**Task**
Reproduce the lines starting at the one containing "At what coordinates should I click to accomplish: Select" and ending at the one containing "will pyautogui.click(x=109, y=292).", replacing "meeting window" with "conference window" and leaving everything else unchanged.

**Given data**
☆ ☆ ☆
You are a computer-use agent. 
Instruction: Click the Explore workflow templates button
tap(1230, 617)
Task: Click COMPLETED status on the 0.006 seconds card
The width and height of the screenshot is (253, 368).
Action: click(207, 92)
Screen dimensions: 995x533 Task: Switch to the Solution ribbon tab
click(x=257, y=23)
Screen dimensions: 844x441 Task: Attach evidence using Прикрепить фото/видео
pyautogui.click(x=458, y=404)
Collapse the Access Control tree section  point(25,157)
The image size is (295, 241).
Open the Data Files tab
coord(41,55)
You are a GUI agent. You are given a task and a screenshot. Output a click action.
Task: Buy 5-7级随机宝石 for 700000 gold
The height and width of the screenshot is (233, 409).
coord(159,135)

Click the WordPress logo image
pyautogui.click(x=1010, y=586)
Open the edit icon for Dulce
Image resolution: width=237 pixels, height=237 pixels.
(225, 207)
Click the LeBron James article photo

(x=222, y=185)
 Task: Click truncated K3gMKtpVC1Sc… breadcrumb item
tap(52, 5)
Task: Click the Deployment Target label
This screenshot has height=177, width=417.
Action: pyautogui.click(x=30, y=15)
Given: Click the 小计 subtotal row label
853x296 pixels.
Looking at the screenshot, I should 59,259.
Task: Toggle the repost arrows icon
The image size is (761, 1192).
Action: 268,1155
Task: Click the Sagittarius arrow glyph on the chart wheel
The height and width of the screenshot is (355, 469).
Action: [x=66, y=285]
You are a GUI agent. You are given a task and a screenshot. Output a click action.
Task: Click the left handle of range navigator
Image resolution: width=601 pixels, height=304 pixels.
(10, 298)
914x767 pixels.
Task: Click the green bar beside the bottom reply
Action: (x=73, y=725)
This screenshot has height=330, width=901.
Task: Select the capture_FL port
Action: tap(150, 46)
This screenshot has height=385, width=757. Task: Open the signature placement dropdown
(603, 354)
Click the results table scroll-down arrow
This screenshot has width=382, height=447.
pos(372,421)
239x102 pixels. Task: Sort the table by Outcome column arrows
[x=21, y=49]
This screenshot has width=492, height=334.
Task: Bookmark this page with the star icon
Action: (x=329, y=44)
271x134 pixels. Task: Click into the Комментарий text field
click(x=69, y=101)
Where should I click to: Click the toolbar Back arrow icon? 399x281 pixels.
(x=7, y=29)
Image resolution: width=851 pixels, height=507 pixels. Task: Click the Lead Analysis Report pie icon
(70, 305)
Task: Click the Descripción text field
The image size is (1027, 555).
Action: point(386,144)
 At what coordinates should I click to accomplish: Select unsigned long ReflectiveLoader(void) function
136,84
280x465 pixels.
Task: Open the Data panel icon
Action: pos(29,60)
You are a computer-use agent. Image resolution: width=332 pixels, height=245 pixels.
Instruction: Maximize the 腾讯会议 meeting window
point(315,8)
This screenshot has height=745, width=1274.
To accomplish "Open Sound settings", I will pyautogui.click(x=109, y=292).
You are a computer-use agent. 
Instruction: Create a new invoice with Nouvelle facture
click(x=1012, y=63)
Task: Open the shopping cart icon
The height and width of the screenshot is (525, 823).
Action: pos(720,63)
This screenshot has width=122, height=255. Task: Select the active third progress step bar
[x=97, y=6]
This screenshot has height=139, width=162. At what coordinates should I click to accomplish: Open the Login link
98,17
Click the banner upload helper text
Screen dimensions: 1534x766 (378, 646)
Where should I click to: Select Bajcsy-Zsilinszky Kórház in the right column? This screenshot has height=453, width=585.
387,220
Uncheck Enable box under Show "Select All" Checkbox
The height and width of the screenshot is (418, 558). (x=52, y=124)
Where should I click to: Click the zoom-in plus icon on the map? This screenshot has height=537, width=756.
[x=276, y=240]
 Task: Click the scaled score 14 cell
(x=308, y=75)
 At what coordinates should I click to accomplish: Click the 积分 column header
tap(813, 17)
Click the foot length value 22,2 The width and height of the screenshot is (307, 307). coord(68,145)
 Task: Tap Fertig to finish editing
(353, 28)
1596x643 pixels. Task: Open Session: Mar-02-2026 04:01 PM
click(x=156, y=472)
☆ ☆ ☆
**The solution**
 At what coordinates should I click to accomplish: Select unsigned long ReflectiveLoader(void) function
136,84
280x465 pixels.
Task: Open the Data panel icon
Action: pos(29,60)
You are a computer-use agent. Image resolution: width=332 pixels, height=245 pixels.
Instruction: Maximize the 腾讯会议 conference window
point(315,8)
This screenshot has height=745, width=1274.
To accomplish "Open Sound settings", I will pyautogui.click(x=109, y=292).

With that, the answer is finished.